Len shook his head. “You gotta be asleep for that kind of thing.”

“True. Well, I think, since we’re probably looking for a good weekend of rest, we’ll try my extra strength formula.” Crane showed Len a bottle bearing a handmade label. “Rosewood with oil of valerian to knock you out, and…do you have any snoring issues?”

“Not that I’m aware of.” Yeah, as if. Surely one of my myriad of bed partners would have complained by now.

Could he be any more pathetic?

Crane palmed a smaller vial topped with a dropper cap. “Okay. If you find that you do, and your snoring wakes you, I’ll leave this thyme oil. Rub a bit on your feet, and that should take care of it.”

“Sure.” What the hell? “Uh, so I guess you’re basically a masseuse?”

Crane flashed him a dark glare, and Len wanted to take back the question. A more foolish man might have asked a Bostonian if he favored the Yankees this season. To Len’s relief, however, Crane offered up a response in a pleasant voice.

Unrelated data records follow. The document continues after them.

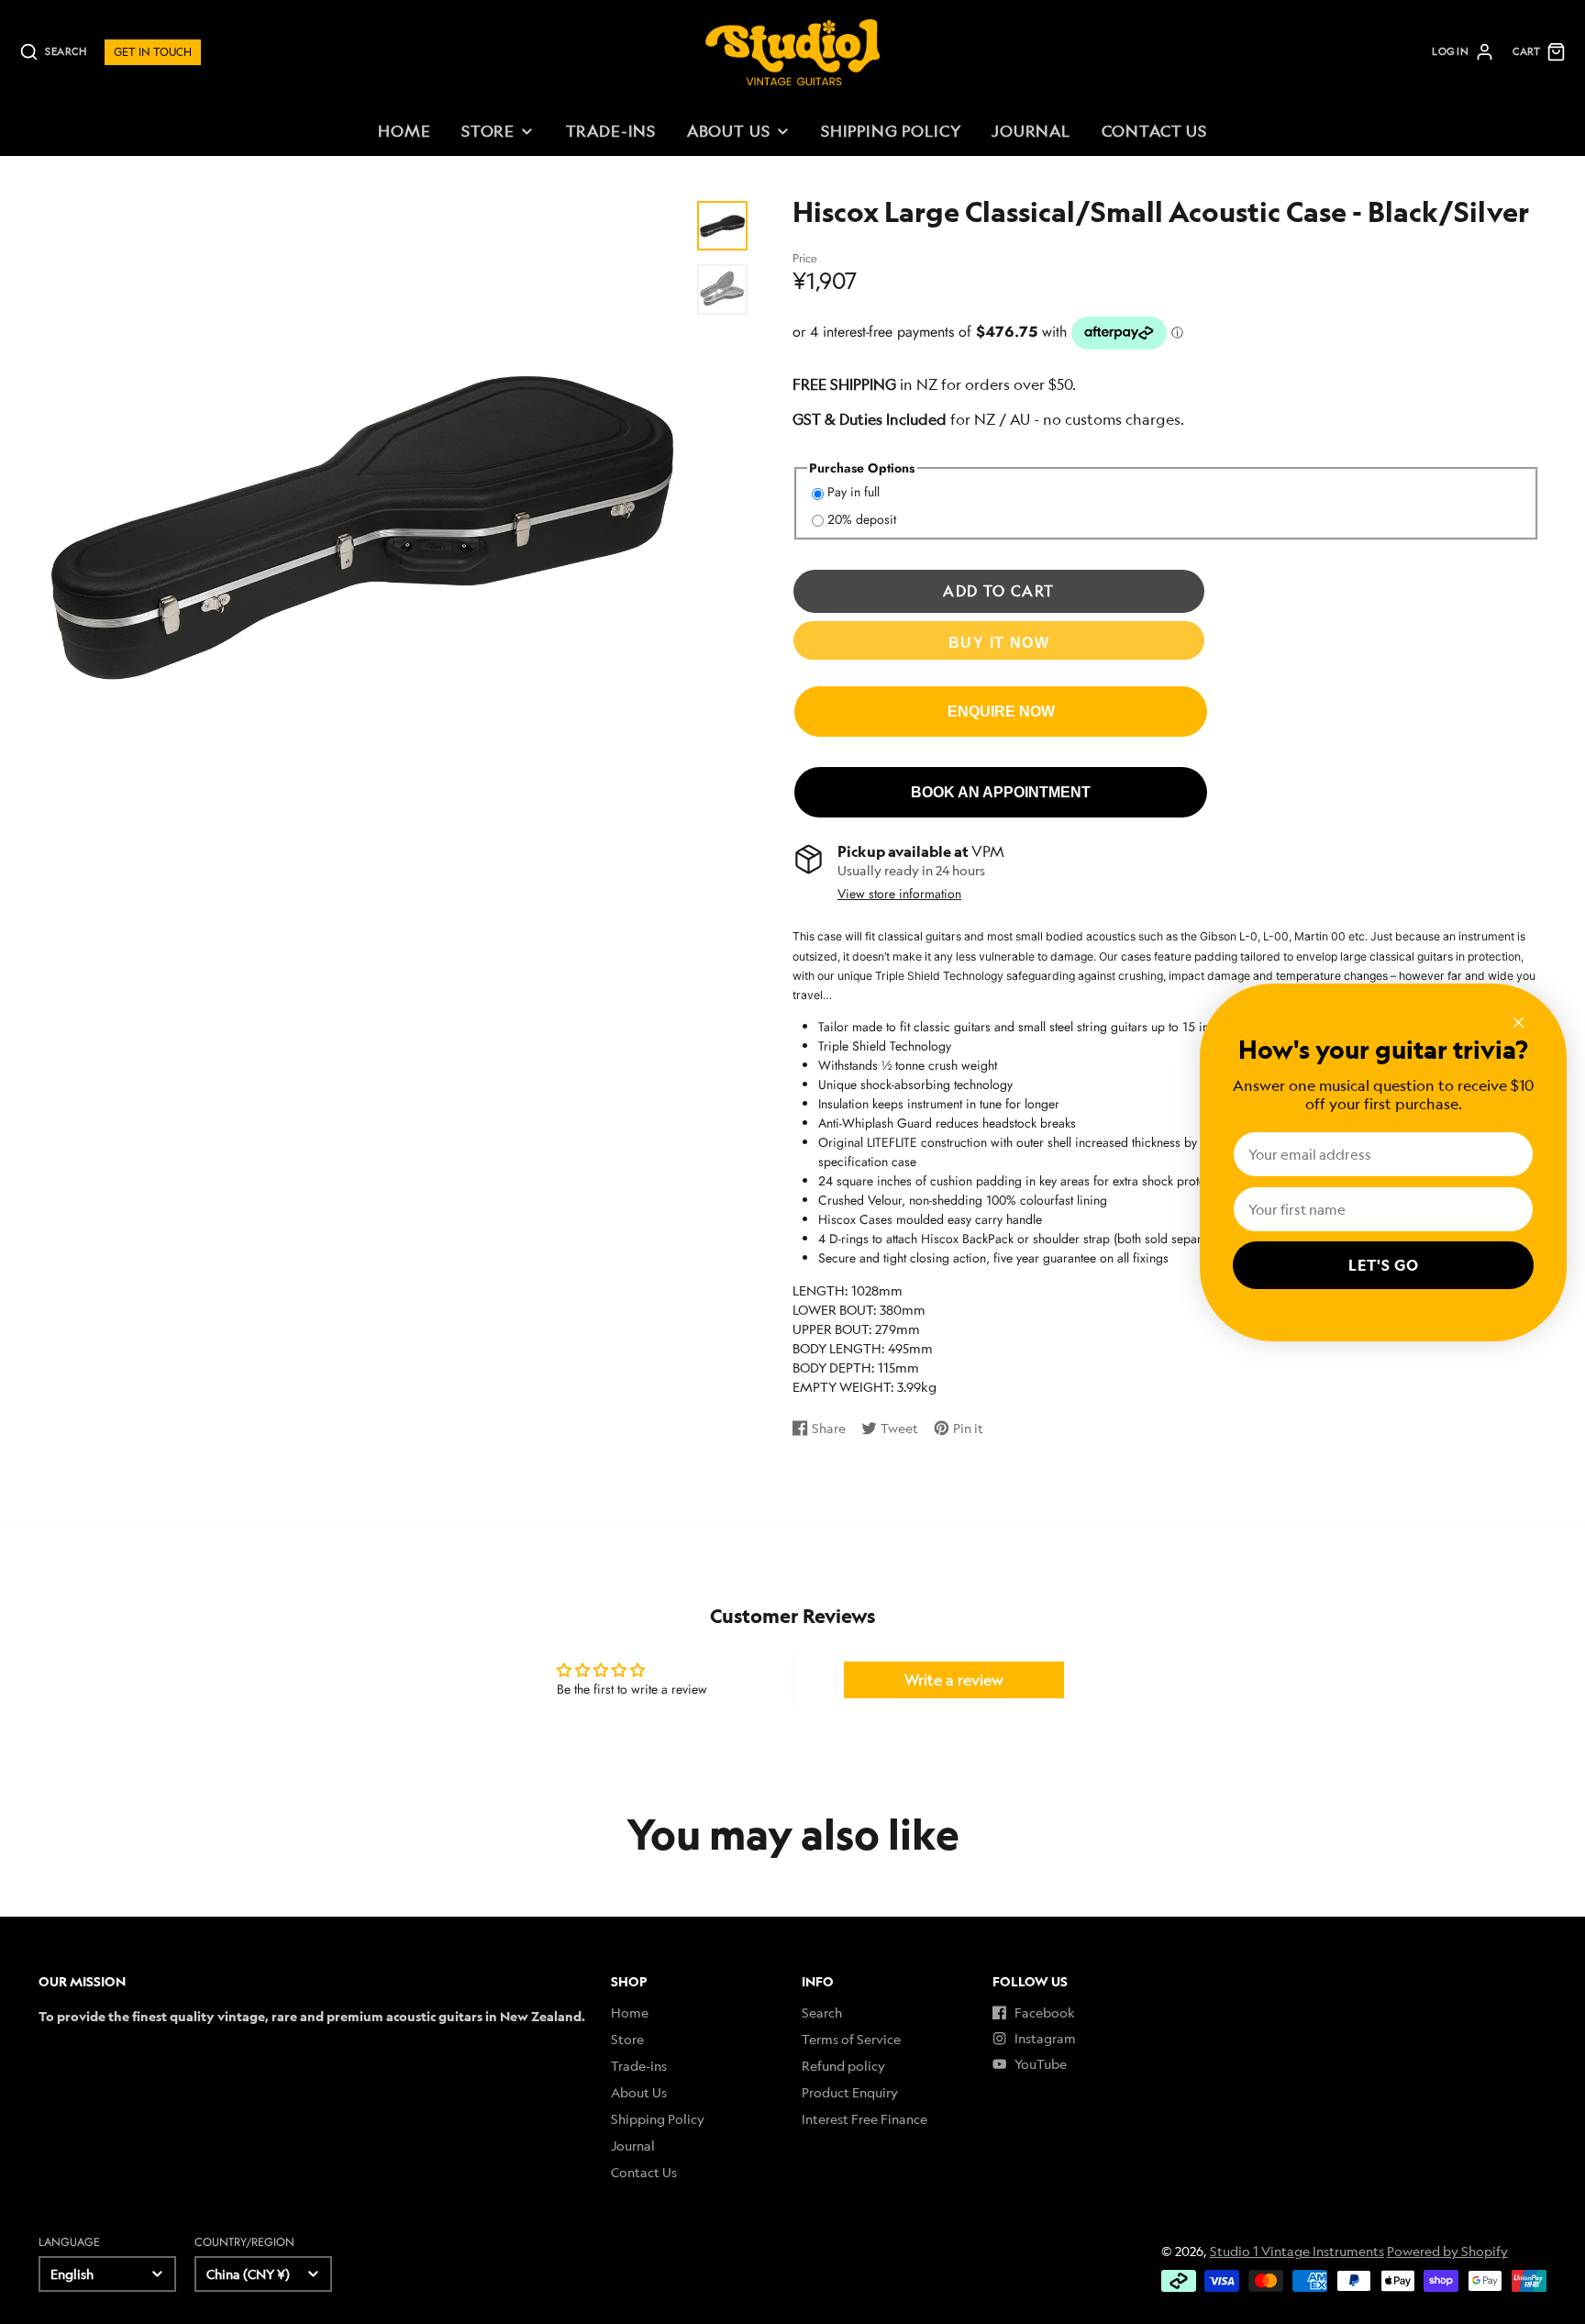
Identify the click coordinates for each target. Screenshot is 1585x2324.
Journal (1031, 130)
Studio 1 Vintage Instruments (1297, 2251)
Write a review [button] (953, 1680)
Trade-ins (611, 130)
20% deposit (861, 519)
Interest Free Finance (864, 2119)
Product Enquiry (850, 2092)
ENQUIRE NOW (1001, 711)
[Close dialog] (1518, 1022)
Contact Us (1154, 130)
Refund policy (843, 2066)
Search (822, 2012)
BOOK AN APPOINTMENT (1001, 792)
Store (488, 130)
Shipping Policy (891, 130)
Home (404, 130)
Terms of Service (851, 2039)
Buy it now (998, 642)
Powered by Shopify (1447, 2251)
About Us (728, 130)
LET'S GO (1383, 1265)
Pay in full (853, 492)
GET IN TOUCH (153, 52)
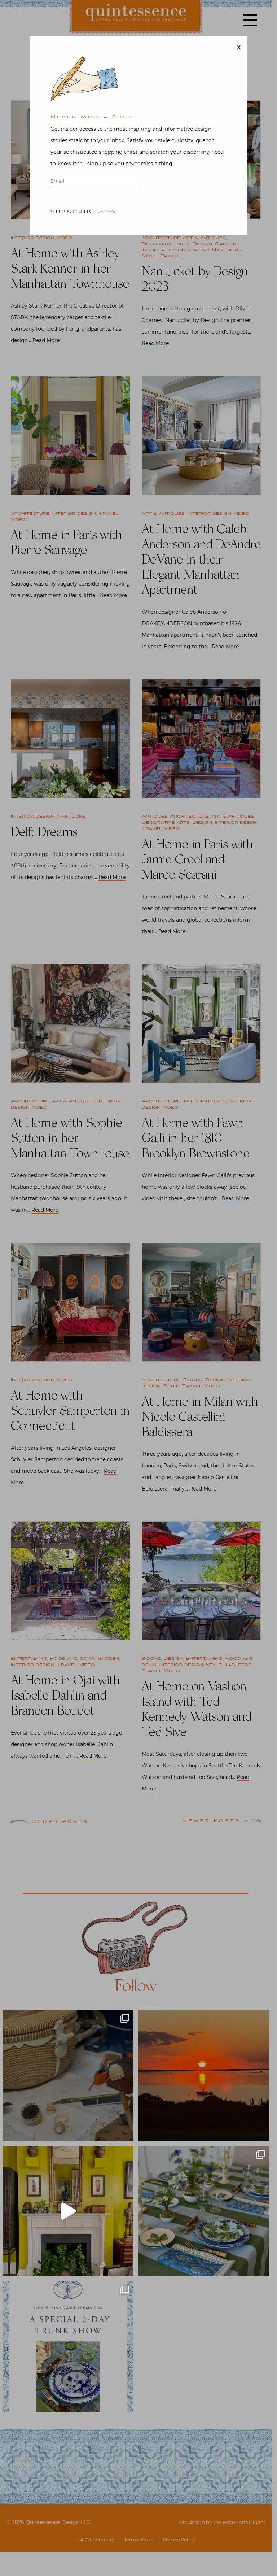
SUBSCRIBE (74, 212)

“I prefer to call my line of work sleep aromatherapy,” he explained. “I am a licensed massage therapist, yes, and I’m trained in sports medicine and cranial sacral osteopathy. However, I find what I do here more rewarding. I’ve been in your shoes, too, and I can truly sympathize.”

Len nodded and relaxed a bit, yet suspicion continued to nag at him. Long soliloquies in the movies usually resulted in somebody receiving a frying pan to the head. He’d lost track of Gibb while watching Crane make himself at home. The man only needed a few seconds to dip into Len’s adjoining bathroom for a razor and a spare shoestring to use as a garrote.

He turned around and noticed Gibb emerged from there instead holding two folded bath towels. “These should be big enough, I think,” he said, setting them on the foot of the bed.

“For what?” Len asked.

“For you, Len,” Crane said, and pulled out a small MP3 player with a detachable speaker. “I need one towel for the bed so we don’t stain your sheets with the oil.”

Len nodded. That sounded reasonable. “And the other?”

Crane’s smile touched his ears. “Please undress, and you’ll find out.”